Data Types and Management
It is important to know in depth the different kinds of data you will work with and store for analysis. Is the piece of data you use in a WHERE clause an integer, GUID, or string? It makes a difference in not only the column definitions, if used, but also the size of the value and the way in which you make reference to them. Notice the different ways in which you reference those different types in the following snippet:
WHERE count = 1
WHERE name = “Benjamin Perkins”
WHERE id = ‘081EBD8A-6032-4B99-976B-D59215B2BB2A’
You can also see how different the lengths of each are. The sizes of the values are significant when you are working with huge amounts of data. A GUID takes up a lot more space than the integer. Storage space is required to store the data on disk and then in memory when loaded from disk for manipulation or analysis.
Data Types
Table 2.2 contains a list of the most common data types.
TABLE 2.2 Common data types
Type | Example | Description |
binary | 1–8,000 | Values between 1 and 8,000 |
bit | 1 or 0 | Either a 1 or 0; nulls can also be stored |
blob | goodvibes.mp3 | An un/semi/structured file |
bool | true or false | Used to compare values |
array | {‘1’, ‘2’, ‘3’} | A group of elements |
char | a | A single number, letter, symbol, or space |
datetime | 2022‐05‐02 08:02:00 | A date and time value; YYYY‐MM‐DD HH:MM:SS |
decimal | 1.5 | ~ ±1.0 × 10−28 to ± 7.9 × 1028 with 28–29 digits |
double | 1.5 | ~ ±5.0 × 10−324 to ± 1.7 × 1038 with 15–16 digits |
float | 3.14 | ~ ±1.5 × 10−45 to ± 3.4 × 1038 with 7 digits |
image | brainmap.png | An image of some kind, such as PNG, BMP, GIF |
int | 100 | A whole number, ±2,147,483,648 |
json | { “brain” : “ben” } | Used to store JSON data |
money | €100 | Currency values |
nchar | Now is the time for… | Fixed length up to 4,000 characters |
nvarchar | To no one will we… | Variable length up to 4,000 characters |
nvarchar (max) | In the beginning… | Variable length up to maximum |
string | csharpguitar | An array of characters |
uniqueidentifier | 081EBD8A‐6032‐… | 16‐byte GUID |
varchar | 30‐65‐EC‐6F‐C4‐58 | Use for fixed‐length data, e.g., SSN or MAC |
xml | <brain>ben</brain> | Store XML data |
There are a few more than this, but the table represents the most common data types for a database.
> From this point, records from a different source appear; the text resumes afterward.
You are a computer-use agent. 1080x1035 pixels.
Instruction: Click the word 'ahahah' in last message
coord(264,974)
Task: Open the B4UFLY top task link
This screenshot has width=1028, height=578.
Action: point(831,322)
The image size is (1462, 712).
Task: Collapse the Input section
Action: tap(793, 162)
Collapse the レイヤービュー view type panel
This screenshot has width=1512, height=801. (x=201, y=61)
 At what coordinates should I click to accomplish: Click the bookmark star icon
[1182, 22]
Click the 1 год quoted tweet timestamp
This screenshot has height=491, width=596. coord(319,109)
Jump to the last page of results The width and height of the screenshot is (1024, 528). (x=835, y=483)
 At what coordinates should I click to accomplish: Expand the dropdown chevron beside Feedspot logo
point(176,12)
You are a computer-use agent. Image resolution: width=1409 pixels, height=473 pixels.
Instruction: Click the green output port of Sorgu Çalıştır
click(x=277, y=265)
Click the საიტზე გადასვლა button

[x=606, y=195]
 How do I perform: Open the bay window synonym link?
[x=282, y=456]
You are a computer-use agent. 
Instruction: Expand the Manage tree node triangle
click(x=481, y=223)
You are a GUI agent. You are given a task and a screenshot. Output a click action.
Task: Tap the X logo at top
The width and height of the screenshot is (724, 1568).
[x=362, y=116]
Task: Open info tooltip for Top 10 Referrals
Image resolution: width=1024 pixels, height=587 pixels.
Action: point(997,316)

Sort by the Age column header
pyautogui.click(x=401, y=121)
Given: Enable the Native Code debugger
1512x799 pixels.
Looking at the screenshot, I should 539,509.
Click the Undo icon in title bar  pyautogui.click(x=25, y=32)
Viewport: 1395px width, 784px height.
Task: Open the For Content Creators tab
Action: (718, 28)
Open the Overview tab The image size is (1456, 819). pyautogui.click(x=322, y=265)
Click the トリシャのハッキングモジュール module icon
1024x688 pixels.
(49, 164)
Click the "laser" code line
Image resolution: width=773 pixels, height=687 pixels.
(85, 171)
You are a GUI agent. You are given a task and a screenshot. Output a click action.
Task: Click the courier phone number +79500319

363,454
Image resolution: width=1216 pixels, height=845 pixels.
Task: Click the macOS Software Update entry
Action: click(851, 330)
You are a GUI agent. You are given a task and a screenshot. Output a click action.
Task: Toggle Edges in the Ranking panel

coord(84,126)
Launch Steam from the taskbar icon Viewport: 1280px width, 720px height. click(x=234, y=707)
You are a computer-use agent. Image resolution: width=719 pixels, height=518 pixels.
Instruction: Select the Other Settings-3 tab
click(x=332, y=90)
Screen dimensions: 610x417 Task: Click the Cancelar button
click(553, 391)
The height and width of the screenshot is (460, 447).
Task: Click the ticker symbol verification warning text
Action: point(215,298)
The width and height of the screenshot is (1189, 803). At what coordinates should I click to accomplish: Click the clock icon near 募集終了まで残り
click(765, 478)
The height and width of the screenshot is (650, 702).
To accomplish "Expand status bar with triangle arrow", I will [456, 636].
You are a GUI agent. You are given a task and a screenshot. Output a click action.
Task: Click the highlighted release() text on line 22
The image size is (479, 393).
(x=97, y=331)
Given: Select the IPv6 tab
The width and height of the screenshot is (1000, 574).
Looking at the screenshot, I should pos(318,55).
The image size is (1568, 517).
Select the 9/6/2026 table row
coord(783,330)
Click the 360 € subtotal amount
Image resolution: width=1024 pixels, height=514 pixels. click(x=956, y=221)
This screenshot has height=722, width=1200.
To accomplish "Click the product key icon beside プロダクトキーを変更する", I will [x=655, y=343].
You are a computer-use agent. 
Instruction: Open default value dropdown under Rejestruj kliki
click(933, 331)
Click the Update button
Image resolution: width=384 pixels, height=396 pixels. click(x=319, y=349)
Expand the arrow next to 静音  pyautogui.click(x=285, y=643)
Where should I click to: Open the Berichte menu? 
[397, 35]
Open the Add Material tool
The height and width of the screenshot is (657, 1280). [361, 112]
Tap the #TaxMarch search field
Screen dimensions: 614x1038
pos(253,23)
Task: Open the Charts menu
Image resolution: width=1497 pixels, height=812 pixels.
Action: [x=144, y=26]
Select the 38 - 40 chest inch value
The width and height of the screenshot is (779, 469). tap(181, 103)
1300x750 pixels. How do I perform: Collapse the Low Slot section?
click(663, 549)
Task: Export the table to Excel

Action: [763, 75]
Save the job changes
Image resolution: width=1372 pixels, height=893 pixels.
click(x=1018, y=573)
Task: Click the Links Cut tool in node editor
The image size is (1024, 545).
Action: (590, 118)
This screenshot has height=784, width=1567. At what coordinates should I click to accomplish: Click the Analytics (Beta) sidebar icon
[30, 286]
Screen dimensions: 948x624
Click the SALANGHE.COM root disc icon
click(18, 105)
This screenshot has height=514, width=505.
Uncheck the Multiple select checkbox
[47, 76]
There are three important items you should note. First, you might notice that the value is the same for a decimal and a double. The difference between the two, however, is in the description. A decimal can contain ~29 digits to the right of the decimal, which makes it more precise than a double, which can contain ~16. Second, VARCHAR and NVARCHAR let you specify a specific length, such as VARCHAR(100) or NVARCHAR(125). You should do this if you know the maximum length of the data that can be added to that column. Specifying the length value will save space compared to using VARCHAR(MAX) or NVARCHAR(MAX) to save space on your database. Lastly, use VARCHAR unless there is a specific need for NVARCHAR that you need to store or work with foreign language special characters.